• **Your instructions**
Copy everything in the entries below from the line containing "Where should I click to: Switch" down to the line containing "Action: point(857,67)", both of those lines included, without changing anything.

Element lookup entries
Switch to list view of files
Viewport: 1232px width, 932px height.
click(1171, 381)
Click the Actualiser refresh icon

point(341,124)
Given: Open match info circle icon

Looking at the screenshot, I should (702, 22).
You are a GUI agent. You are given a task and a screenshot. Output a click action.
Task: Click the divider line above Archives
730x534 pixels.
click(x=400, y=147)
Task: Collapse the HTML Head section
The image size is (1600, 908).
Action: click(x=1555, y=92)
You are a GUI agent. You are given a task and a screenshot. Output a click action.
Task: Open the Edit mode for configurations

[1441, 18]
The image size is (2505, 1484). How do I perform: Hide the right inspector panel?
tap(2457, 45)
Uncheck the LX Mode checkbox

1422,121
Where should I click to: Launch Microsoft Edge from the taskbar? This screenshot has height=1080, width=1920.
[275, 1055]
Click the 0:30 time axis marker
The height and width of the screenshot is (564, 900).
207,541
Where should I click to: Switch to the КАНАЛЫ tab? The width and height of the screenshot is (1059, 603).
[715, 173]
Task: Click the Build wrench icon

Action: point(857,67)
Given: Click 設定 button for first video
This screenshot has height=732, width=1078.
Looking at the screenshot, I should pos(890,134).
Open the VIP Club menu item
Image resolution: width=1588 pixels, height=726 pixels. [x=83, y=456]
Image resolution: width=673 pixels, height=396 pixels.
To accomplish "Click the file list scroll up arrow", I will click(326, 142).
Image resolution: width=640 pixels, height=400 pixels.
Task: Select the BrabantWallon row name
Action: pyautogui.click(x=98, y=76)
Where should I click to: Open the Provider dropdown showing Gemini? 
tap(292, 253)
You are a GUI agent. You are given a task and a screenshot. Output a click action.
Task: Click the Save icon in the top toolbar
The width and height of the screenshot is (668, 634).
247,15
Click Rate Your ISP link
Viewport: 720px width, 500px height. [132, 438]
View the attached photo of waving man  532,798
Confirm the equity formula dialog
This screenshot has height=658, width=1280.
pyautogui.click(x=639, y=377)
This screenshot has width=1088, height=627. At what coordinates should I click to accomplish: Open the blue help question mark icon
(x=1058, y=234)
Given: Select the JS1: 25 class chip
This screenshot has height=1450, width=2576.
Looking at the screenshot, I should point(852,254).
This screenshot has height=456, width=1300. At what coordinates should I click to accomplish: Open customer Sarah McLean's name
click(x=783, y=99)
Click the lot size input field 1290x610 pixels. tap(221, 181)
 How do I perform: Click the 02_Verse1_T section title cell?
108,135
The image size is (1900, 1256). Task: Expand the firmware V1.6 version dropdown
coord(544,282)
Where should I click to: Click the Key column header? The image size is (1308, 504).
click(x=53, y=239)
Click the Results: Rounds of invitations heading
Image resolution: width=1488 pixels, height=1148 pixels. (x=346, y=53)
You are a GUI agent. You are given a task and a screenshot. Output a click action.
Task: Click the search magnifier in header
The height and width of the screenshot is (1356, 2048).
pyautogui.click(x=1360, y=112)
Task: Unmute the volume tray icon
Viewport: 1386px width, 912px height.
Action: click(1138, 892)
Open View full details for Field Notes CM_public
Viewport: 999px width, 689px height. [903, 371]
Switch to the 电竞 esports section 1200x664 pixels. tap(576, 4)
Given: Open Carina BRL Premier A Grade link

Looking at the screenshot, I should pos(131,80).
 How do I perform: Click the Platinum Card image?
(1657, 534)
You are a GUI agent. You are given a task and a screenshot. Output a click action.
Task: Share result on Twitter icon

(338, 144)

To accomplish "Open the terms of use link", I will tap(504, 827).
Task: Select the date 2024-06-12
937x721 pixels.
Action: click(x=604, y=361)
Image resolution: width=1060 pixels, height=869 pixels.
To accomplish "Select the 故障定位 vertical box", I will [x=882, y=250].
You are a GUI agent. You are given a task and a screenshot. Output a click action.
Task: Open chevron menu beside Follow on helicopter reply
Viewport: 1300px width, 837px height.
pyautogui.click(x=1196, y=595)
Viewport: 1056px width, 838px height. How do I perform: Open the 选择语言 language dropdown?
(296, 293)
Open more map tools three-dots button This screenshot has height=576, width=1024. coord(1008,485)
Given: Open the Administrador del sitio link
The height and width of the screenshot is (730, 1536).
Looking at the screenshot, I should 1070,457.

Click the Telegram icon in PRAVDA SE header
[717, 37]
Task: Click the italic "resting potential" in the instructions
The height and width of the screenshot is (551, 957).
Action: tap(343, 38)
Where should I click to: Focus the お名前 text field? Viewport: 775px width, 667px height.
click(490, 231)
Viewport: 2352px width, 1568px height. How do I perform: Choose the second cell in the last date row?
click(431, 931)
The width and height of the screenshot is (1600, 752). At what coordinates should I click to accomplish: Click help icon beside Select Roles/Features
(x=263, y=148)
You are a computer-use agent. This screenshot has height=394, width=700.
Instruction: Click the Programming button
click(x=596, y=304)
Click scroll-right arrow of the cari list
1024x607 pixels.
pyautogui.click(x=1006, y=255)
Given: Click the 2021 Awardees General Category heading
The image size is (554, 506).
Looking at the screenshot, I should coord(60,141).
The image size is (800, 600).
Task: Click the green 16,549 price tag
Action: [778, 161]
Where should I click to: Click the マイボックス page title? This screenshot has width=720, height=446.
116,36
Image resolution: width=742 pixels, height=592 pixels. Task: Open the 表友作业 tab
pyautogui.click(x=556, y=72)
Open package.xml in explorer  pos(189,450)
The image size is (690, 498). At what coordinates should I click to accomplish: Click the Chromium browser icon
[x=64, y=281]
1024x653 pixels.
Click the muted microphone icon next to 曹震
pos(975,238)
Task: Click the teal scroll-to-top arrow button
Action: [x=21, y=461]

• **Problem solution**
Where should I click to: Switch to the КАНАЛЫ tab? The width and height of the screenshot is (1059, 603).
[715, 173]
Task: Click the Build wrench icon

Action: point(857,67)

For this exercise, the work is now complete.